Acorda, bebe água, faz café. Enquanto a agua esquenta, escova os dentes, escolhe a roupa. Chaleira apita. Faz um cigarro pra tomar com o café. Fruta ou biscoito? Fruta, mas depois biscoito. Toma banho, confere os e-mails, lê três notícias. Celular apita. Pega um livro, calça metade do sapato - o cadarço deixa pra amarrar na parada de ônibus. Corre pra parada vendo o ônibus passar. Esqueceu a bolsa. Volta pra casa. Confere o cabelo, pega a bolsa, amarra o cadarço. Rega as plantas sobreviventes. Respira. Sai, tranca a porta. Esqueceu o óculos no banheiro. Abre a porta, corre no banheiro, checa o cabelo, desiste - se correr até a parada de ônibus o cabelo já saiu do lugar. Corre. Tropeça no meio fio e dá risada porque já acostumou com essa falta de jeito. Vê um rato morto em frente ao bueiro. Para de rir, quase chora. Segue o baile. Chega ao ponto de ônibus, um ônibus passa, não é esse. O segundo, também não. Três, quatro, cinco, nada. Passa o oitavo, acena, motorista não para. Tudo certo, ainda em tempo. Outro ônibus, acena, sobe, "bom dia, motorista" sem resposta, cobrador dormindo, outro bom dia sem resposta.
Uma passageira aqui na frente com uma criança de banho tomado, cabelo todo bem tratado, tênis limpo, uniforme, mochila em bom estado. Criança fala demais, adulto não tem paciência, mas diz que ama e teria mais.  
Outra passageira ali, fone de ouvido, celular, tectectec. 

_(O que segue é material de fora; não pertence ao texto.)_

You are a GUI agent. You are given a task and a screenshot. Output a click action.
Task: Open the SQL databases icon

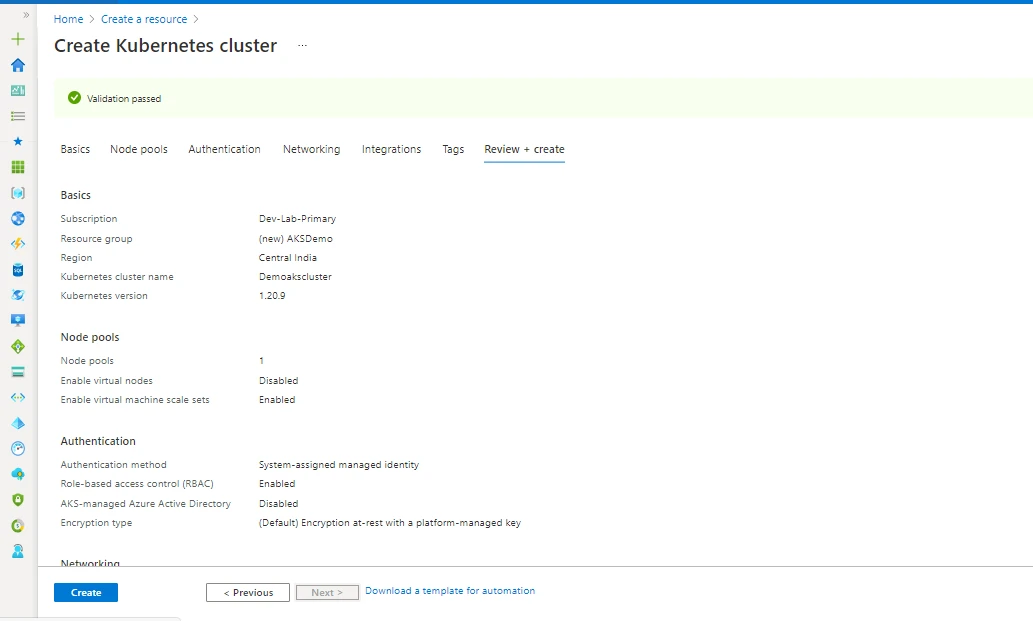[16, 269]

Dois adolescentes, uniforme, riso alto, mata aula, quer mesmo é andar de skate, dormir até mais tarde. Escola, que saco. Quando acaba? Pro primeiro, ano que vem, se forma. Pro segundo, esse ano, abandonou, cansou de estudar, ano que vem vai trabalhar na loja do tio, vender celular. 
Do outro lado do corredor, executivo. Pasta preta. Gel no cabelo bem cortado. Celular, tectectec. Negócios, documentos, chaves, pastas. 
Escolhe um lugar com mais sombra pra sentar. Ônibus essa hora tem lugar pra sentar. Dá pra escolher. Quem dera sempre assim. Respira. O dia vai começar.